A particular dimple flashed on the left side of Eve’s mouth. Deene had only recently discovered this dimple, and it fascinated him.

“When I’m… sitting on you, Deene, straddling your lap, and your eyes are closed, can you tell where I’m looking?”

“Of course.”

“Tell Aelfreth to lift his eyes up, then, unless you want William thinking the only interesting things in the arena are on the ground to the left of him. He’ll eventually go crooked like that if you don’t break Aelfreth’s habit now.”

“This is just a schooling session, Evie, a little variety in the routine. When they’re on course, Aelfreth will be looking from jump to jump, from straightaway to turn.”

She folded her arms, looking as prim as a governess. “Every time we’re around King William, we’re teaching him something, Deene. I have explained this to you.”

She had, and her little lectures and homilies were charming—also very insightful, and in just the two weeks his marchioness had been in residence, Deene could see a difference in the way his equine youngsters and their lads were going on.

He bellowed at Aelfreth that the marchioness said to look the hell where he was going, which provoked a sheepish grin from the jockey—and immediate compliance such as Deene’s command alone would likely not have merited.

“You’ve made slaves of my lads, Wife. The horses are no better.”

“Such flattery. Are we to drive out today?”

If the weather was fine, they’d taken to picnicking at various secluded spots on the property. Sometimes Deene made love to his wife in the lazy afternoon sunshine, sometimes he dozed with his head in her lap, and sometimes—the times he suspected they both liked the most—they mostly talked.

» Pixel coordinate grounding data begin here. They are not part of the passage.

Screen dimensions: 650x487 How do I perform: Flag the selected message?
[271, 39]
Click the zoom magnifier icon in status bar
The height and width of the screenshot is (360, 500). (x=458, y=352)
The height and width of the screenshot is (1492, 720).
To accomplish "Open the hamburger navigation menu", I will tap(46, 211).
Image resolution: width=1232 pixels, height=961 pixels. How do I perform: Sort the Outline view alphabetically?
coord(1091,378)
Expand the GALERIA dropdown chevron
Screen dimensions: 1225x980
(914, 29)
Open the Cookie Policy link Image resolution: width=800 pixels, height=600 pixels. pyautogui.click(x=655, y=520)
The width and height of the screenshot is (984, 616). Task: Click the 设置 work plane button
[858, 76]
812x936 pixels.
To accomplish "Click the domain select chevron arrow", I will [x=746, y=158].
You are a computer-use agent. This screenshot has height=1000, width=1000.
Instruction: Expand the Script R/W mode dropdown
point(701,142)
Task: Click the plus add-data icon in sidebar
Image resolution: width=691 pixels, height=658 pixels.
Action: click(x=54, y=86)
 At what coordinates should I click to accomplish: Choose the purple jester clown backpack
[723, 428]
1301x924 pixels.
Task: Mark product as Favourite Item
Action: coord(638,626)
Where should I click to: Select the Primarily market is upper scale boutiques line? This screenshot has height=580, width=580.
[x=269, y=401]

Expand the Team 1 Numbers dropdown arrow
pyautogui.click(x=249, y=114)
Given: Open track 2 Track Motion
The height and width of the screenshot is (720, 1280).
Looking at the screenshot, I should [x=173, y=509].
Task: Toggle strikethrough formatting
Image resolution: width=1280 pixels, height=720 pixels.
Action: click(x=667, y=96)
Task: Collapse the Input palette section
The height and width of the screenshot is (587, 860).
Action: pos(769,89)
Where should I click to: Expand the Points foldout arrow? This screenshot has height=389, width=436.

“I had something else in mind today.”

Her expression became… guarded. “Husband, we got a late start this morning because you had something else in mind, and while I always enjoy what you have in mind—”

“As I enjoy what you occasionally have in mind, Wife, but this is not that kind of something else.”

And still she was wary. When it came to lovemaking, Eve took a little—a very little—convincing to try new things. Whether it was a new position, a new location, a new variation on something he’d shown her previously, she always hesitated:

“Lucas, this cannot be decent…”

“Husband, I am not at all sure…”

“Deene, are you quite certain things can go that way…?”

She was not shy, exactly, so much as she lacked confidence in her responses—or confidence in her entitlement to enjoy the God-given passion of her own nature.